Text passage:
=-=-=-=-=
These photodetectors are ubiquitous components in today’s arsenal, guiding bombs and missiles with pinpoint accuracy.
A decade after the Gulf War, the US is again involved in a military campaign, with “smart” weapons playing a key role. In fact, the political success of this effort has depended in part on the ability to keep collateral damage to an absolute minimum while effectively targeting specific groups and installations. Thus, it is easy to argue that smart weapons have never been more important.

Most smart weapons rely on some type of photonics technology to provide target guidance or acquisition. Photodiodes are the photodetectors of choice in many of these weapons because they offer numerous important advantages, such as compact, lightweight packaging, custom configurations, rugged reliability and solid-state efficiency. There are several diverse ways in which photodiodes are used to enable smart weapons.

Laser guidance

The goal of an offensive smart weapon is to actively guide a bomb or a missile to its designated target. Because all onboard systems are destroyed on impact, it is not economical to incorporate complex, expensive components and systems in general-purpose bombs and smaller missiles. A popular approach for these types of ordnance is laser guidance. In this technique, a laser beam marks the surface of the target with an intense spot of radiation. An Nd:YAG at 1.06 μm typically does the marking. This wavelength offers the advantage of stealth (it is invisible) while being easily detectable with silicon PIN photodiodes.

In operation, a laser beam is directed at the target either from the launch platform or by a third party, including covert ground operations personnel. Light reflected from the target enters the front of the missile through the so-called dome. In most cases, the dome optics are molded polycarbonate plastic, to minimize overall cost and weight. These optics also include a bandpass filter to block light outside the laser wavelength. In this way, a high-contrast image of the laser spot is focused onto a photodetector assembly, mounted immediately behind the dome.
=-=-=-=-=
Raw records
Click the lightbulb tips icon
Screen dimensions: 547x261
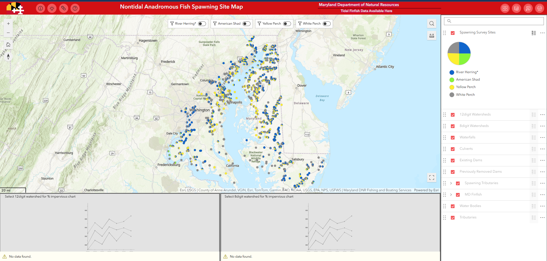click(52, 8)
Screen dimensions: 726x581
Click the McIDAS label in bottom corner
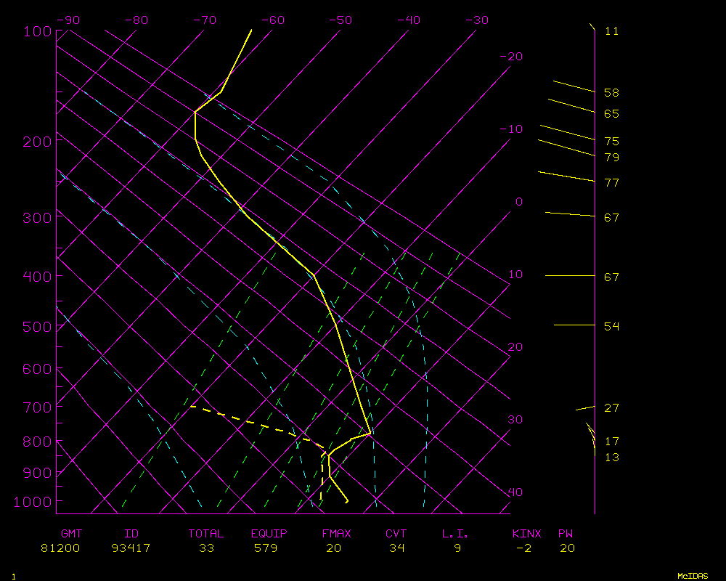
=-=-=-=-=
What this exercise asks:
a. According to the passage on smart-weapon photodiodes, what material are the dome optics made of in most cases?
b. Resume the passage on smart-weapon photodiodes, picking up after its last sentence.
The records are not required for this work.

Answers to each task:
a. Molded polycarbonate plastic.

b.
Typically, this photodetector is a quad cell — a photodiode whose active area is partitioned into four discrete quadrants. The outputs from these four quadrants are independently amplified by four high-gain transimpedance amplifiers. These are often hybridized (integrated into the photodiode assembly) to maximize signal-to-noise and, hence, range. The ratio of the signals from the four amplifiers enables easy determination of the position of the image spot on the quad cell. Of course, the molded optics may introduce aberrations and may produce a distorted spot on the photodiode array, but these effects are easily calibrated out during missile assembly and test.

The launch platform is equipped with a similar system to allow it to track and observe the target before and after destruction. Here, the photodiode quadrant is usually mounted on a pair of orthogonal gimbal mounts, which provide ΘX and ΘY adjustment/motion, allowing the platform to “look” at targets at wider angles. Information from this detector allows the bomb or missile to be automatically launched in the right direction.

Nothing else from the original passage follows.